L'histoire :
1971. La jeune Diane vit avec sa mère à la campagne. Elle aime passer du temps seule dans sa chambre. Depuis sa fenêtre, elle chausse ses jumelles et observe le monument aux morts situé juste en face. Elle note les noms qui sont inscrits sur la plaque commémorative, elle suit les cérémonies qui s'y déroulent régulièrement en hommage aux « morts pour la France ». Dans sa chambre, elle aime aussi coudre. Elle confectionne des poupées de chiffon. En classe, elle est assez solitaire. Elle n'arrive pas à se faire des amis, à trouver des points communs avec les personnes de son âge. Devant elle, elle entend les garçons se vanter de leurs exploits avec les filles. Elle sait qu'ils mentent. Tous. Pour se faire remarquer, pour se faire respecter. Et ils savent le lui rendre : ils se moquent d'elle, n'hésitent pas à la violenter. Quand vient l'heure du cours de sport, elle sait qu'elle entame la partie la plus difficile. Elle n'y arrive pas, elle se ridiculise. Les garçons profitent de l'occasion pour enfoncer le clou. Alors, prise d'une rage féroce, elle affiche ouvertement la vérité qu'ils se donnent tant de mal à cacher et divulgue leurs petits secrets. Tous la prennent pour une folle, qui fabrique des poupées flippantes. En sortant de cours, elle entend une voix qui lui parle et qui lui évite un accident. Aurait-elle un ange gardien ? Alors qu'elle s'arrête à vélo devant le monument aux morts, pour montrer à l'esprit la fenêtre de sa chambre, celui-ci se matérialise devant elle. C'est Hadrien, son arrière-grand-père mort en 1917. Diane est ravie d'avoir un ami et de renouer des liens avec sa famille...

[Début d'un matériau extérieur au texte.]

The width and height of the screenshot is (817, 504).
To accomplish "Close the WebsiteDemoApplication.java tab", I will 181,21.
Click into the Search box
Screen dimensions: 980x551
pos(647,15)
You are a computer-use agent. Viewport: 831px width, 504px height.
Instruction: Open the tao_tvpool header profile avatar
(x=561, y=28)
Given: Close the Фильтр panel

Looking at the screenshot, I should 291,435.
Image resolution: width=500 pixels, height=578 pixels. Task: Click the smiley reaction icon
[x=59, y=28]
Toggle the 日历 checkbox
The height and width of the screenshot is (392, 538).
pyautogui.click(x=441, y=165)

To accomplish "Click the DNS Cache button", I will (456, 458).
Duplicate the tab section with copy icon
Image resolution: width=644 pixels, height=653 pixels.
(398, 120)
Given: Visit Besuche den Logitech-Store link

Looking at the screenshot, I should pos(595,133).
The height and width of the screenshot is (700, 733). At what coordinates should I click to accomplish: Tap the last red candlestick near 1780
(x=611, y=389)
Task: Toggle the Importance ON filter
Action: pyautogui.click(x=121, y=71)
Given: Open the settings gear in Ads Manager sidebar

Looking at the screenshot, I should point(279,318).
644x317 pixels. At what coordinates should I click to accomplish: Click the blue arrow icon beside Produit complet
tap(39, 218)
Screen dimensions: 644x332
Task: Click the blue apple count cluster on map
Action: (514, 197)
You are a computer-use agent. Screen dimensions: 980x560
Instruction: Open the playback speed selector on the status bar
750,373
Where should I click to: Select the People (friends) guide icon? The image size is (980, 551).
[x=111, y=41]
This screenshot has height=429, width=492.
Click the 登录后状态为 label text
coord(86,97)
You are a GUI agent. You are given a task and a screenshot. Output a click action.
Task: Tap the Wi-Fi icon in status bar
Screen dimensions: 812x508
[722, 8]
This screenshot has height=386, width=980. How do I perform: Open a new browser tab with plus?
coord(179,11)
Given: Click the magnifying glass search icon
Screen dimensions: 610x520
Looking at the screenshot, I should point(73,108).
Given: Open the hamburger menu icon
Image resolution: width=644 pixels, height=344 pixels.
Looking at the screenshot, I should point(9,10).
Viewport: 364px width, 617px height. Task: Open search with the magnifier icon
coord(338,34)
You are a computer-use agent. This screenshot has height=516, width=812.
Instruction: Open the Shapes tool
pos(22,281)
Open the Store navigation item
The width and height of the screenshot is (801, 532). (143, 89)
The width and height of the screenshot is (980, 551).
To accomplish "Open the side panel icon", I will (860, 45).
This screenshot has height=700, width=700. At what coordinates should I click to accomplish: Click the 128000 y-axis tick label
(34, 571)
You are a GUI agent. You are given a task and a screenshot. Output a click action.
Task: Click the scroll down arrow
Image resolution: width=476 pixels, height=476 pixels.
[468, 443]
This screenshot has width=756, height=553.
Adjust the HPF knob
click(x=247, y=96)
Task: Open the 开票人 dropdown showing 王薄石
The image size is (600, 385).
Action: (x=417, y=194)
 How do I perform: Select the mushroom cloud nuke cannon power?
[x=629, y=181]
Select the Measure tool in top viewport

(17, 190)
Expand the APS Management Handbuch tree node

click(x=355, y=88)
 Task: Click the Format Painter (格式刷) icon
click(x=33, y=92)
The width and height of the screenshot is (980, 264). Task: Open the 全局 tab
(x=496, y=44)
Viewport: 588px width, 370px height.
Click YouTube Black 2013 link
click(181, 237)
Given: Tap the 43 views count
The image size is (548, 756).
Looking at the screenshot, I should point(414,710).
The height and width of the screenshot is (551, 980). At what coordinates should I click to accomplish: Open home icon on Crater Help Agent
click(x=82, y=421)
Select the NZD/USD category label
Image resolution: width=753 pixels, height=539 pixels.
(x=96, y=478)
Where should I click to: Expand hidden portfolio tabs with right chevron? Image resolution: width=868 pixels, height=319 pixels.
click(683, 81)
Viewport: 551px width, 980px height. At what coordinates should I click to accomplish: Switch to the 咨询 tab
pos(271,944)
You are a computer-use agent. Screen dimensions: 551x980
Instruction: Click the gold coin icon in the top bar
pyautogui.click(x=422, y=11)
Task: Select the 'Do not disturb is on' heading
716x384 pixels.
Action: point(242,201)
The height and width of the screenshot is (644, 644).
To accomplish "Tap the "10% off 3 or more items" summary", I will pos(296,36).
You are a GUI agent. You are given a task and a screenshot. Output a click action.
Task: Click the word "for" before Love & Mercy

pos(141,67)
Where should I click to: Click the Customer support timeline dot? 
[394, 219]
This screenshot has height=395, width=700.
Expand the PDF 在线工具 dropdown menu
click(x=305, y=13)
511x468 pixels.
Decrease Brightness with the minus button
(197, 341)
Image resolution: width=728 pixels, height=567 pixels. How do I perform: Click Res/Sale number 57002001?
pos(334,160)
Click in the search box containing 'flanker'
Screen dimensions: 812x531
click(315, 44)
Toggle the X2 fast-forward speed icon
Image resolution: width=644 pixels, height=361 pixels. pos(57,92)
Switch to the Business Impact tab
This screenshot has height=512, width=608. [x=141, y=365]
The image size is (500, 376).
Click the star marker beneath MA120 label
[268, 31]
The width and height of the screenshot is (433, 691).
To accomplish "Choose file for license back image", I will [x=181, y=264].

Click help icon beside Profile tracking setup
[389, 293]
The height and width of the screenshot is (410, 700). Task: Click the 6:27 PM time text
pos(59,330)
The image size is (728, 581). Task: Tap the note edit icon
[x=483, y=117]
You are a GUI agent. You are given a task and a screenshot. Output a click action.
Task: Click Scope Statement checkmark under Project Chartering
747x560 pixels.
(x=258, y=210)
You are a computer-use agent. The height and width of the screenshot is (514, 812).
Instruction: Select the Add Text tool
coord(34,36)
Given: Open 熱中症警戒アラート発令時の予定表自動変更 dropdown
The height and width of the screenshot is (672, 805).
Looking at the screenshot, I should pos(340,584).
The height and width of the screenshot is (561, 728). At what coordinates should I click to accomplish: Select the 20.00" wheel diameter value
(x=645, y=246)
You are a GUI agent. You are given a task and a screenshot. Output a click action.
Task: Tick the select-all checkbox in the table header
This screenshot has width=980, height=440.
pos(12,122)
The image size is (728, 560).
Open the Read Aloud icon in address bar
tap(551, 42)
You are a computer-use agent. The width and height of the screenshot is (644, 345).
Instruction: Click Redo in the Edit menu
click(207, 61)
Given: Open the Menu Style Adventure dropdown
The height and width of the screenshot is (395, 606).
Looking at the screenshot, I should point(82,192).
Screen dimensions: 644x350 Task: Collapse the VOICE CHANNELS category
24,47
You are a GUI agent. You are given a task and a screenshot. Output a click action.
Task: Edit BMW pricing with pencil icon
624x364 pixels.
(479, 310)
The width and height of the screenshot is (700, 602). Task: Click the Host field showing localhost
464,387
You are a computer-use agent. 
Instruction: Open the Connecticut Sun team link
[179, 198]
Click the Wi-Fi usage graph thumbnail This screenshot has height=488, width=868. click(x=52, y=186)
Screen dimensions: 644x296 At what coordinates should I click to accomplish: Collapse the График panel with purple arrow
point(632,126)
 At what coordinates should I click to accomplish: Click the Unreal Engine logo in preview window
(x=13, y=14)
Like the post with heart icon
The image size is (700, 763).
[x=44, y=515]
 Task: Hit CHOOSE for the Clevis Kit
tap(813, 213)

Ce qu'on en pense sur la planète BD :
Le scénariste Antoine Rocher et l'illustratrice Lilas Cognet proposent un one-shot atypique qui aborde deux grands sujets : celui du devoir de Mémoire et le poids des secrets de famille. Diane est une adolescente harcelée, isolée. Même à la maison, une distance se crée entre elle et sa mère. Alors, lorsque l'esprit de son arrière-grand-père, mort lors de la première guerre mondiale, se matérialise devant elle et lui promet monts et merveilles, elle s'accroche à cet espoir de rétablir la vérité et d'être aimée. Mais petit à petit, elle déchante et lève le voile sur des secrets enfouis depuis des années. Avec subtilité et à travers une histoire fantastique, les auteurs racontent les liens parfois brisés, quelquefois reconstruits, entre les générations ; mais aussi les séquelles que peuvent laisser l'empreinte d'une guerre dans la cellule familiale. Le personnage de Diane est profond, le lecteur sent toute sa détresse, sa colère, son envie de se libérer. On sent qu'elle bouillonne, qu'elle meurt d'envie de crier la vérité ! Graphiquement, Lilas Cognet reprend le même style que dans son album précédent. La colorisation est très marquée, les couleurs sont accentuées au maximum, créant de grands contrastes. Cela peut déstabiliser au premier abord. Pourtant, le trait s'accorde parfaitement à l'histoire. Le style évoque par moments le trait de l'illustrateur Arnold Lobel, auteur du Magicien des couleurs.